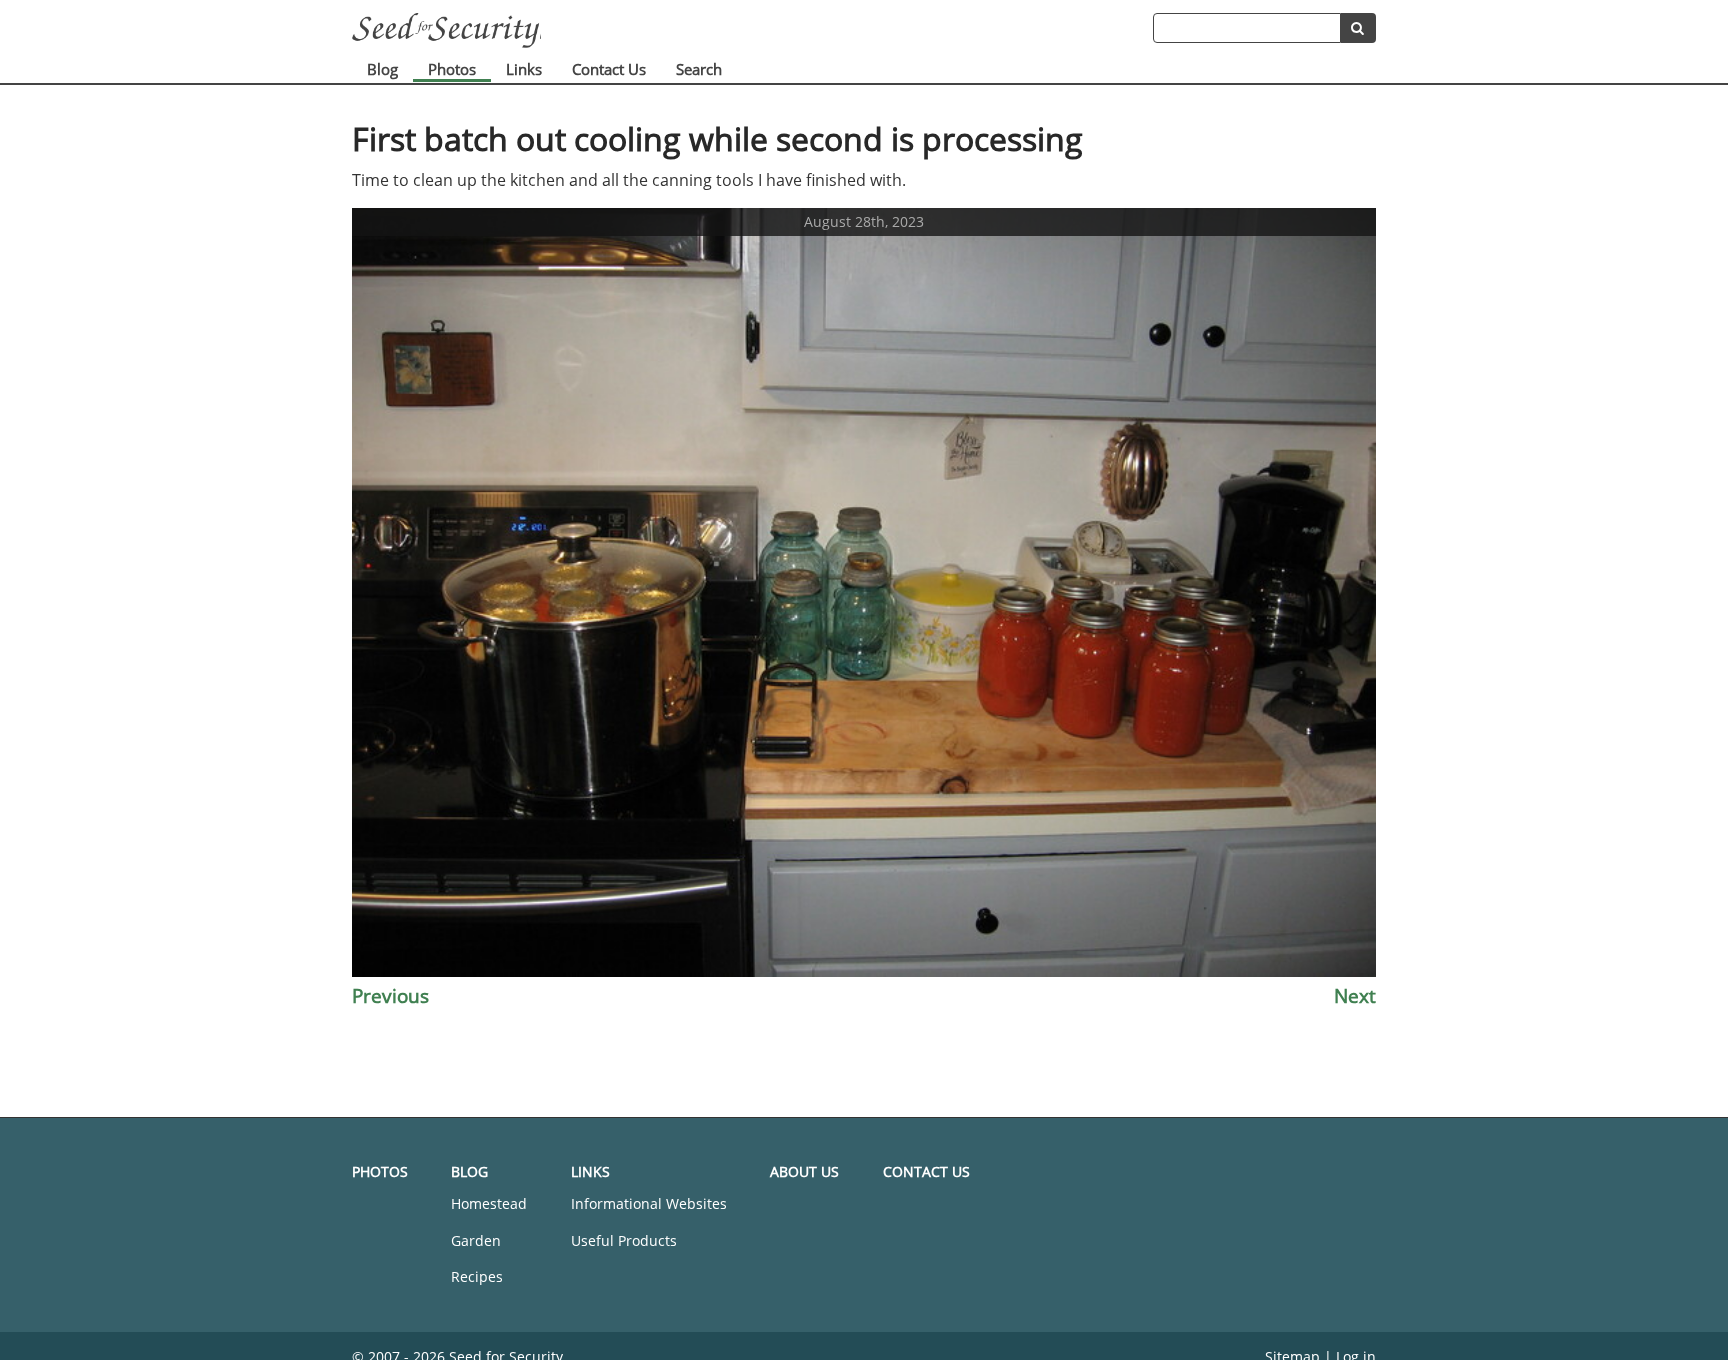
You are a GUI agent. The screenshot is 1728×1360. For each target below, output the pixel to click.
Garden (476, 1240)
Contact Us (609, 69)
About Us (804, 1171)
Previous (390, 995)
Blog (382, 69)
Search (699, 69)
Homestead (489, 1203)
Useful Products (624, 1240)
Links (524, 69)
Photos (452, 69)
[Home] (752, 30)
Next (1355, 995)
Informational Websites (649, 1203)
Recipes (477, 1276)
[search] (1358, 28)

********************

To do:
A word-for-word copy of the entries above is what is needed, without any images.

Exercise answer:
You are a GUI agent. The screenshot is 1728×1360. For each target below, output the pixel to click.
Garden (476, 1240)
Contact Us (609, 69)
About Us (804, 1171)
Previous (390, 995)
Blog (382, 69)
Search (699, 69)
Homestead (489, 1203)
Useful Products (624, 1240)
Links (524, 69)
Photos (452, 69)
[Home] (752, 30)
Next (1355, 995)
Informational Websites (649, 1203)
Recipes (477, 1276)
[search] (1358, 28)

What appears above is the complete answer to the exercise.